Herr gr. Hackmann, wir haben viel über die Perspektiven aus der Seelsorge gehört. Welche Notwendigkeiten sehen Sie für die Errichtung Pastoraler Räume?

Gr. Hackmann: Bisher sind Priester nicht nur Seelsorger, sie machen auch viele Verwaltungsaufgaben. Davon wollen wir sie langfristig befreien, damit sie ihrer eigentlichen Aufgabe besser nachkommen können. Gerade, weil es weniger Seelsorger und Seelsorgerinnen in der Fläche geben wird. Das bedeutet, dass wir im Oldenburger Land die Pfarreien auch in der Verwaltungsarbeit weiter professionalisieren müssen. An manchen Stellen wird auch Entlastung nötig sein, schließlich wird Verwaltung durch neue Auflagen und Regeln immer komplexer.

Auch wenn die Pastoralen Räume kommen, sollen die Pfarreien bestehen bleiben. Wie soll man sich das vorstellen?

Gr. Hackmann: Die Pfarreien sind alteingesessene, teils jahrhundertealte Körperschaften. Die Gläubigen hängen an ihren Gemeinden. Die Pfarreien sind auch vermögensrechtlich unabhängig. All das wollen wir nicht antasten, wenn die Pfarreien es nicht selbst anstreben. Was sich aber ändern wird: Hauptamtliche werden sich künftig um mehr als eine Pfarrei kümmern – und auch Ehrenamtliche und Kirchenmitglieder werden vielleicht häufiger als bisher in eine angrenzende Pfarrei fahren, wenn sie dort durch ein Angebot angezogen werden.

Und welche Auswirkungen hat das auf die Verwaltungsarbeit und -zuständigkeit in den Pfarreien?

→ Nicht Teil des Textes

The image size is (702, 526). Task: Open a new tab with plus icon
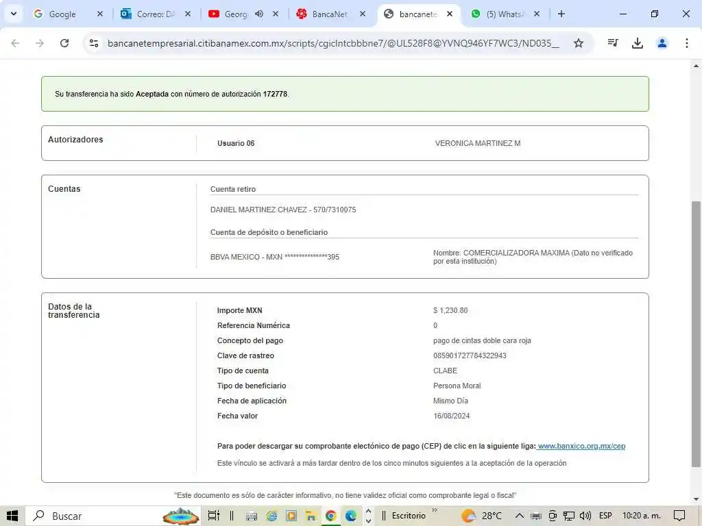coord(561,14)
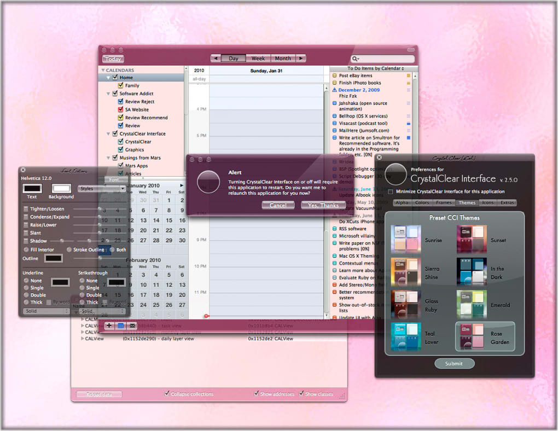
Task: Open the Colors tab in preferences
Action: tap(422, 203)
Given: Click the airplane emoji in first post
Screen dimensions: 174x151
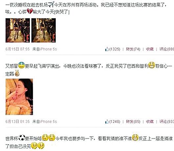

Gr. Hackmann: Eins vorweg: In den Pfarreien wird tolle und engagierte Verwaltungsarbeit gemacht. In vielen Fällen aber wird die Verwaltungsarbeit deutlich mehr. Wenn Kirche künftig noch stärker als bisher auf den Schultern von Ehrenamtlichen steht, müssen wir in manchen Bereichen Möglichkeiten finden, die Last der Verwaltungsarbeit etwas zu reduzieren, damit Hauptamtliche und Ehrenamtliche das machen können, was den Kern von Kirche ausmacht: Verkündigung, Nächstenliebe, Zeugnisgeben.